Now create the WhooshQueryLogger. It will need the full path name to the index directory. And then it needs to be added to the search_service that we wish to log, so here we can log the web_search_service:

whoosh_dir = os.path.join(os.getcwd(), "ifse/query_logs/index")
whoosh_query_logger = WhooshQueryLogger(whoosh_query_index_dir=whoosh_dir, unique=True)
web_search_service.add_query_filter(whoosh_query_logger)

Now, we want to provide the suggestions, so we need to create a SearchService for query suggestions and then create the WhooshQueryEngine, which also needs to know the location of the index directory:

suggest_service = SearchService(service, "query_suggest_search")
whoosh_engine = WhooshQueryEngine(suggest_service, whoosh_query_index_dir=whoosh_dir)
suggest_service.search_engine = whoosh_engine
service.add_search_service(suggest_service)

Okay, so let’s start entering a few queries. Note, you might have to enter a few queries before you start to see recommendations appearing.

Pipelining

You might notice that if you type in “bad query”, you still get results for the twitter service. This is because we didn’t add the BlackListFilter to our twitter_search_service. Do that now and make sure nothing nasty gets through.

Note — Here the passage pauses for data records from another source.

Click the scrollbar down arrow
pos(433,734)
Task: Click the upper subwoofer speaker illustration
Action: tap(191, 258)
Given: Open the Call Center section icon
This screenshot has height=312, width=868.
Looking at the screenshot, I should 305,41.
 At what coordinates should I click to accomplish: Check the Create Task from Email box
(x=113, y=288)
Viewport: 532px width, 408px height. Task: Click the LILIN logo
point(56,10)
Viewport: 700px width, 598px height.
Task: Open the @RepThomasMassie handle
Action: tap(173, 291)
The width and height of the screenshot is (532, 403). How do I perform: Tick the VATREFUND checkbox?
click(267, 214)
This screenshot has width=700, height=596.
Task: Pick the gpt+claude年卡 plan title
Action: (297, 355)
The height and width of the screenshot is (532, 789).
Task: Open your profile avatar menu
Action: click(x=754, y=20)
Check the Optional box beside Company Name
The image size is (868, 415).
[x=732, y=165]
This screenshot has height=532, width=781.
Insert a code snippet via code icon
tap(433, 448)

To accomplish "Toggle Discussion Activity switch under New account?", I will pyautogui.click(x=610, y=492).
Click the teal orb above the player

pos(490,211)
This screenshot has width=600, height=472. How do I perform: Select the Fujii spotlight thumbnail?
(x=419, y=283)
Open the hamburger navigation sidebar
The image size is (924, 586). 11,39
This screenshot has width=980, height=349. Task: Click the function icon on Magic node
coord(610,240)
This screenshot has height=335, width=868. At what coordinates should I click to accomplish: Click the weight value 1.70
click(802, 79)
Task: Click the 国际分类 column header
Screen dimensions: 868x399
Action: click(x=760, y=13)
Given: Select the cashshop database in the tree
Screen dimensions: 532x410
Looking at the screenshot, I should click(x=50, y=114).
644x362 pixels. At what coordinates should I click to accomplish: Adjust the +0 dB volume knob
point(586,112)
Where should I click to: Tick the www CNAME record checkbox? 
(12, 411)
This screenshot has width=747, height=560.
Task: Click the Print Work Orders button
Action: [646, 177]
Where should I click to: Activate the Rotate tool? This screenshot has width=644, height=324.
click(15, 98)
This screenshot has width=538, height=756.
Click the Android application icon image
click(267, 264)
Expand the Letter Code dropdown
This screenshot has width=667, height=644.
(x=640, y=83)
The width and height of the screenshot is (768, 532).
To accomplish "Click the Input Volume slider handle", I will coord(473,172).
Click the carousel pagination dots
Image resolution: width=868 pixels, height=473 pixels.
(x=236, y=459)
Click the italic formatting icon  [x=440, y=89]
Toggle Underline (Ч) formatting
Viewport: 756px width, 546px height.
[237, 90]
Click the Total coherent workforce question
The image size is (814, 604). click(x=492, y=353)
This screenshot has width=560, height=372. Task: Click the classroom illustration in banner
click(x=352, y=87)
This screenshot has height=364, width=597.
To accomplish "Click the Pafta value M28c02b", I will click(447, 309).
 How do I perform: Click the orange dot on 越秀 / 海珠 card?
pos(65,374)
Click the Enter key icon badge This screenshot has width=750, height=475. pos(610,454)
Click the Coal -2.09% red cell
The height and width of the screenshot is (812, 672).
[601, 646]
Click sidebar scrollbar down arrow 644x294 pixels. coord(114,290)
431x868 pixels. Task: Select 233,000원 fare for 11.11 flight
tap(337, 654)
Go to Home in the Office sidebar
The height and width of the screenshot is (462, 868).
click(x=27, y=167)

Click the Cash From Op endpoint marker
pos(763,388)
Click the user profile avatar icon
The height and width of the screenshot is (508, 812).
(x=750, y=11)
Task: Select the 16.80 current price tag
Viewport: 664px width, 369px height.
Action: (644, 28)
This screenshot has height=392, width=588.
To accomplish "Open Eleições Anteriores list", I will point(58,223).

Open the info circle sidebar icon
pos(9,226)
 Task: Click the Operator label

Also, if we added the WhooshQueryLogger before the BlackListFilter then we would record all the nasty queries before rejecting the query and then start to recommend them....ooops! So it is always a good idea to pay attention to your query and document pipelines.

Give IfSe a Style

If you are interested in changing the look and feel of the application, then you can check out the html template files in templates/ifse/ within the tutorial directory, and the corresponding style sheet held in, site_media/css/

For example, open up index.html in template/ifse and change:

<link href="{{ MEDIA_URL }}css/concurrence/style.css" rel="stylesheet"  type="text/css">

to:

<link href="{{ MEDIA_URL }}css/twirling/style.css" rel="stylesheet"  type="text/css">

Doesn’t IfSe look prettier in pink?

Try changing perplex to combination, passageway, twirling or download any other CSS style from http://freecsstemplates.org.

Summing Up

In this tutorial, we have only considered how to configure a service using some of the existing components within the PuppyIR framework. But it is really easy to develop your own components and customise your search service. To develop your own components, check out Extending the Query Pipeline, Extending the Result Pipeline and Adding new Search Engine Wrappers for more details.